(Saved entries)
━━━━━━

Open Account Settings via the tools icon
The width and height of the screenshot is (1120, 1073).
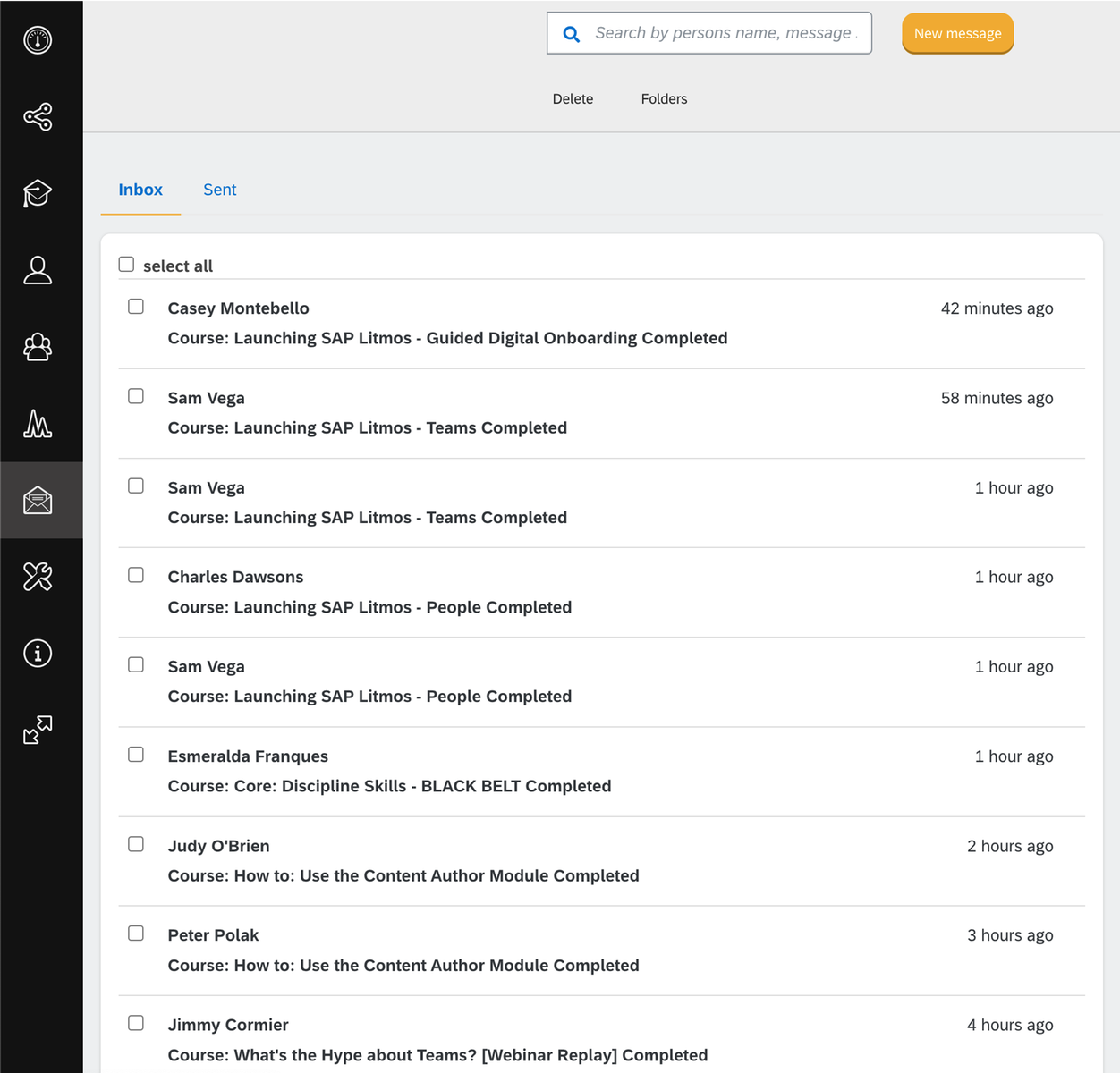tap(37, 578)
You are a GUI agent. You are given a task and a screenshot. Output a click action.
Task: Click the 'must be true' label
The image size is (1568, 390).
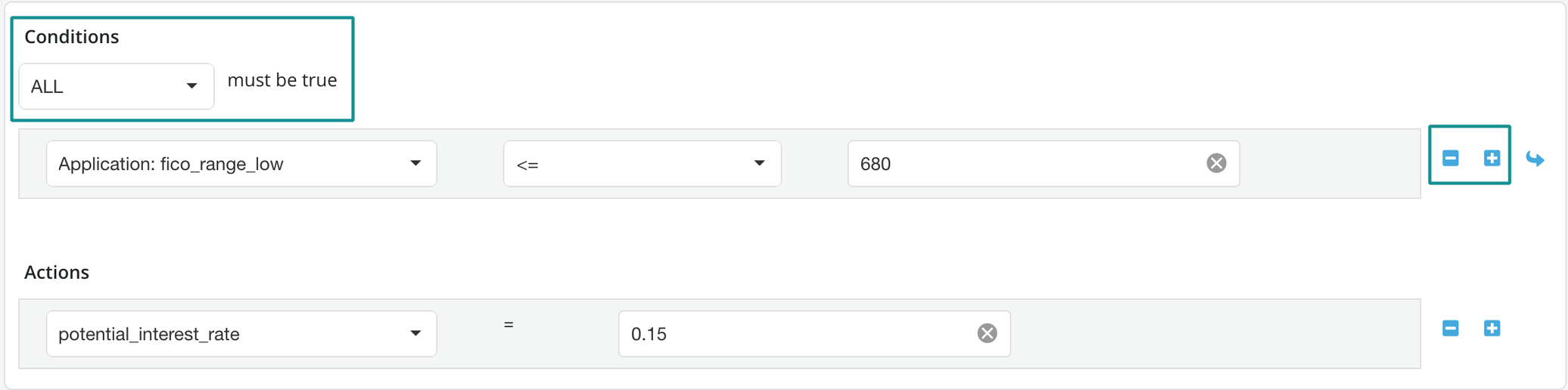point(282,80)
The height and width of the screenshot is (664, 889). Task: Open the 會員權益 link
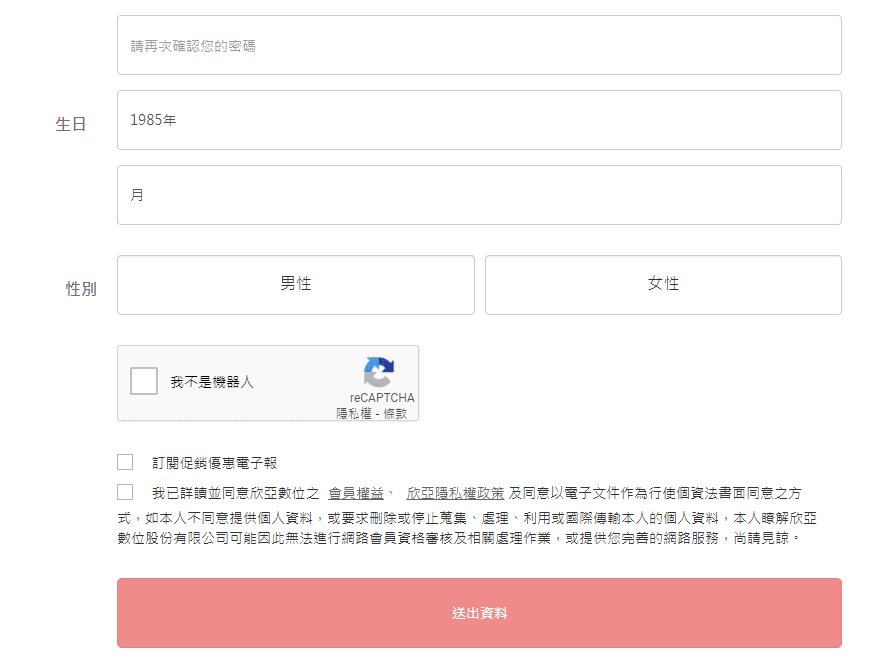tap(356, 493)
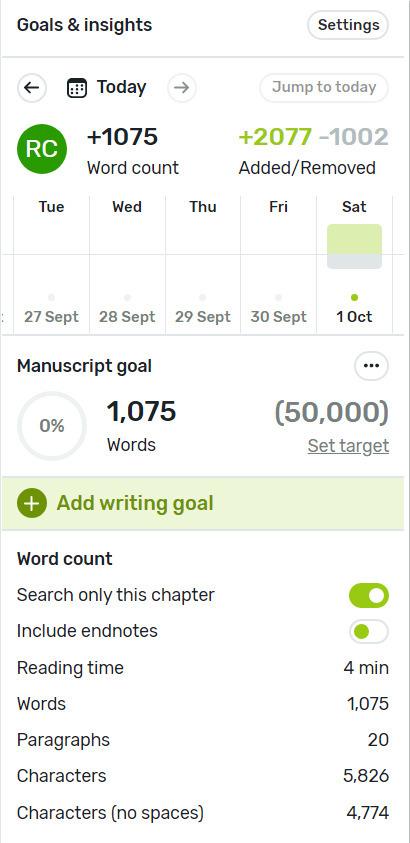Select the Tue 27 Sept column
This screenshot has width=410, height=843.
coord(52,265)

━━━━━━

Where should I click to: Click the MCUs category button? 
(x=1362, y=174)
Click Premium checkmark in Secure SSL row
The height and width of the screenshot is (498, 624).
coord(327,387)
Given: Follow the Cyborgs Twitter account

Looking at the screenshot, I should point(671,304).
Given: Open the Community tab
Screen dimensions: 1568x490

━━━━━━

■ **YOUR ASSIGNMENT**
Look above for the line with "Given: Follow the Cyborgs Twitter account" and the line with "Screen dimensions: 1568x490", and reproduce exactly those two lines plus every line between, nothing more.

■ **RESULT**
Given: Follow the Cyborgs Twitter account

Looking at the screenshot, I should point(671,304).
Given: Open the Community tab
Screen dimensions: 1568x490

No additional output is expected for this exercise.